6. Challenge. Many entrepreneurs are addicted to the challenge of building a company from nothing.  Serial entrepreneurs often share stories of leaving well-paid, secure jobs to follow a wild hunch into the market. They often fail. But an addiction to solving thorny problems, and the inherent and complex challenges of starting a company, is what keep them inventing and growing.

7. Money. This is a distant last place for many entrepreneurs, a source of never-ending frustration for investors. Entrepreneurs do need to make a living, and many of them have their eyes set on a future of bulging bank accounts and world travel. But often, entrepreneurs don’t focus on money and have their financial decisions thwarted by any of the above factors. Sometimes an entrepreneur is so captivated by an elegant solution to a problem they become blind to the fact that it will never make money. Herein lies the importance of having a talented CFO or investor partners who are prepared to make the tough financial decisions a passionate entrepreneur might not be able to make.

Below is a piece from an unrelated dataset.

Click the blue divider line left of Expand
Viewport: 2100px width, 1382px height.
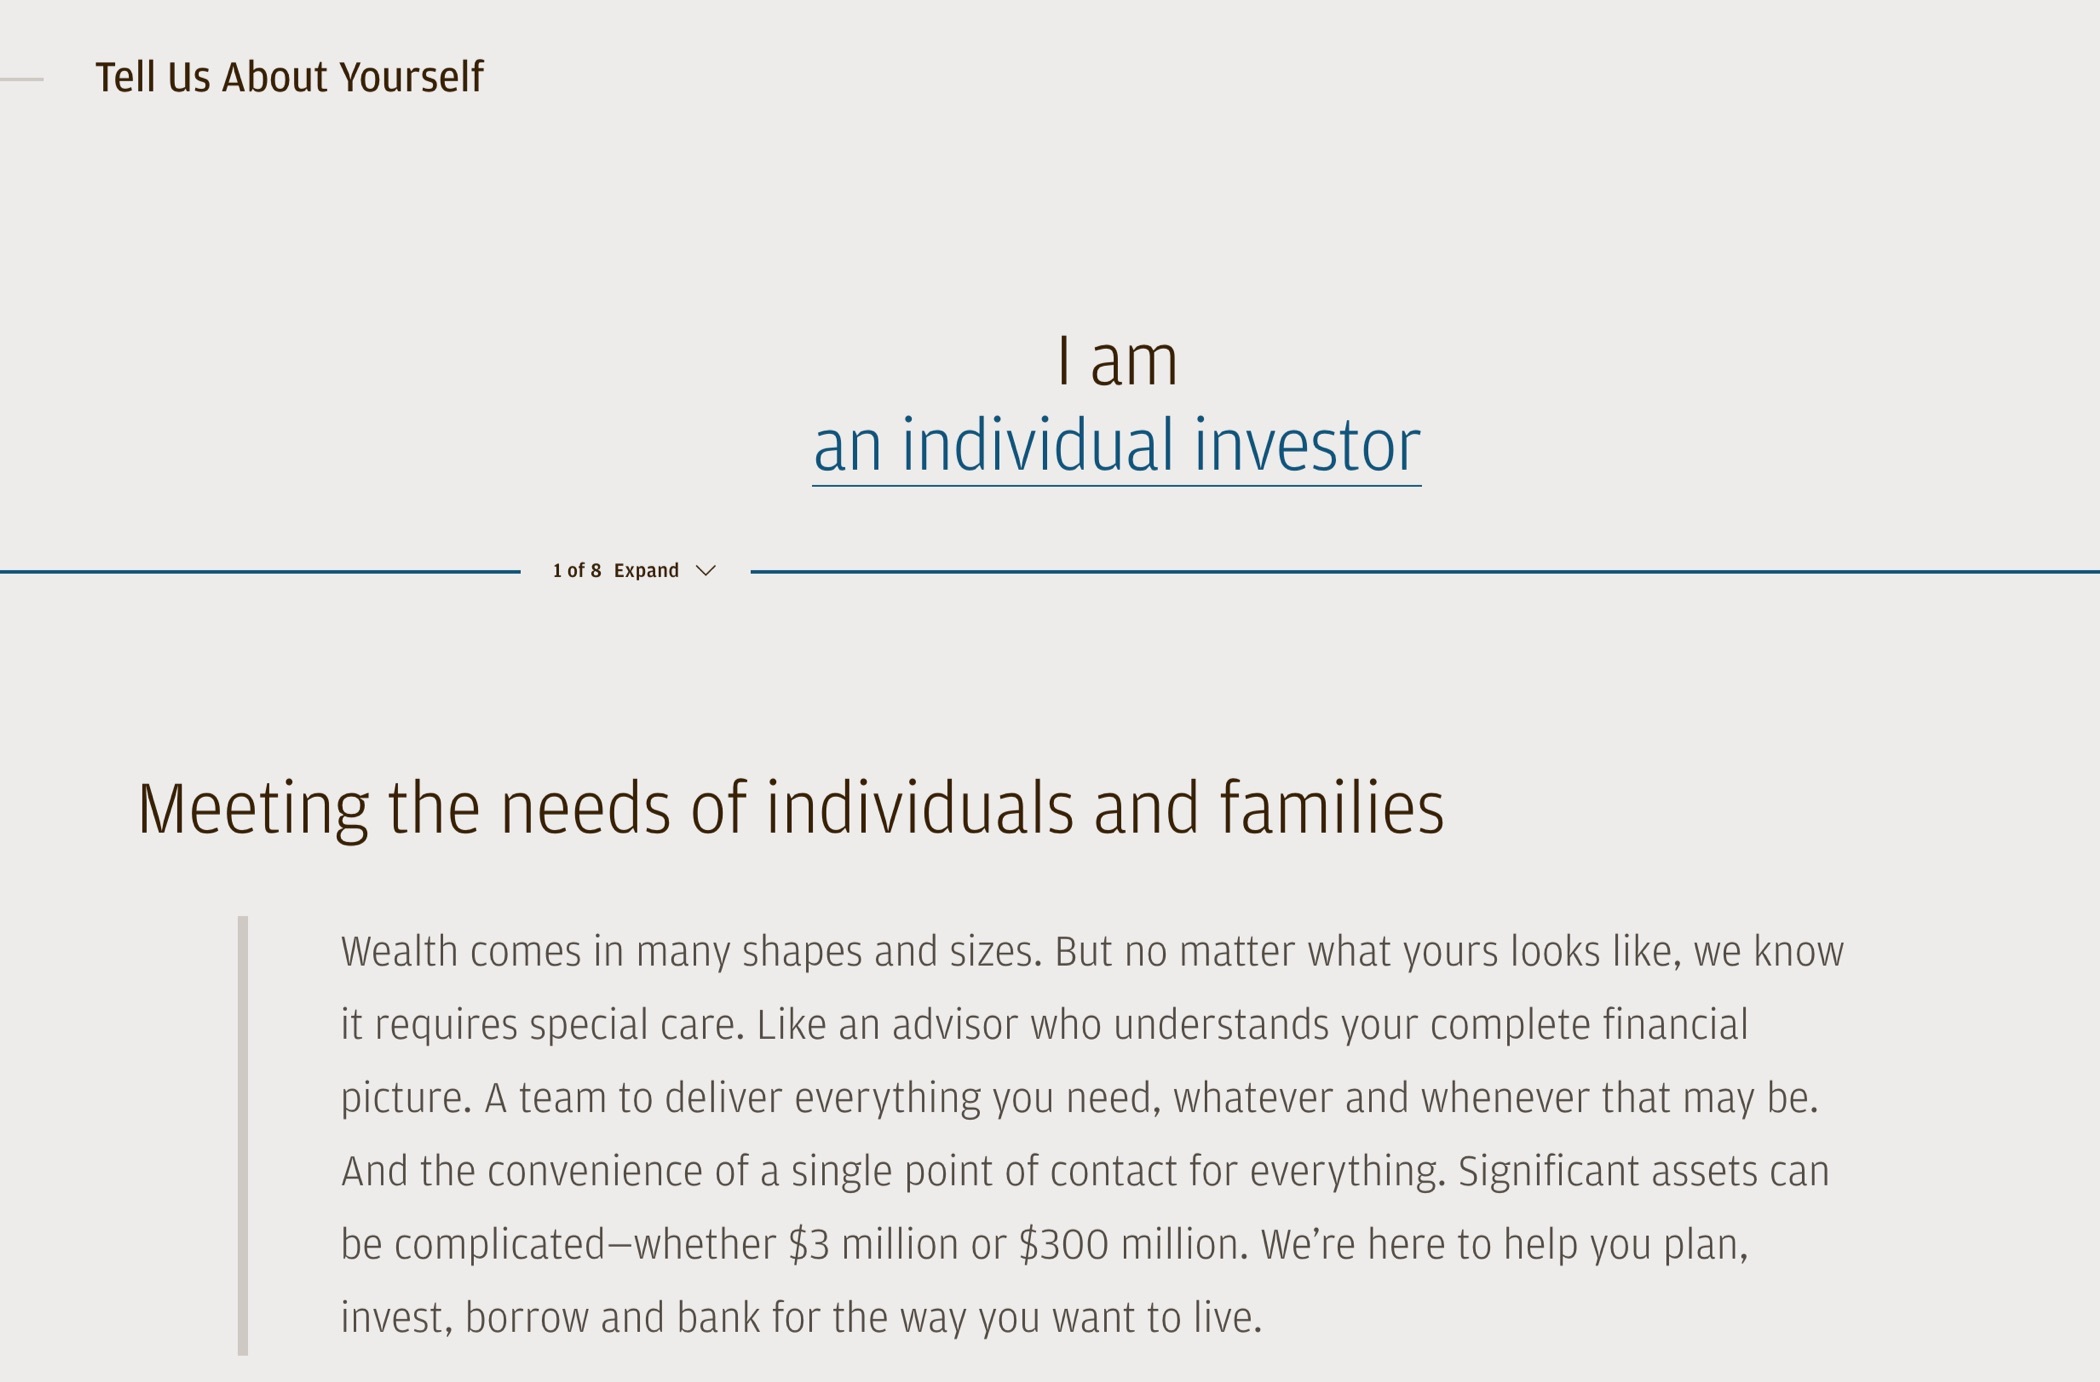260,572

In his latest book, Drive, Daniel Pink introduces us to an amateur oboe-player, staying at home on a Friday night to practice her instrument. In purely rational terms, there is no reason to do such a thing. It is certainly not in the economic self-interest of a “homo economicus,” to use the favorite terminology of the Chicago school of economics.

The motivation for the oboe player is purely internal.  A desire of mastery and the challenge of getting better at something is what drives oboe-players and entrepreneurs alike.

Do you have any other factors you like to add to the list? Feel free to comment below!

Reposted from MaRS

JosephWilson is currently an education advisor at MaRS. He also writes on issues of technology and culture for NOW Magazine, the Globe and Mail, Spacing and Yonge Street. He is the Executive Director of the Treehouse Group, dedicated to fostering innovation by hosting cross-disciplinary events.

The RIC blog is designed as a showcase for entrepreneurs and innovation. Our guest bloggers pro vide a wealth of information based on their personal experiences. Visit RIC Centre for more information on how RIC can accelerate your ideas to market.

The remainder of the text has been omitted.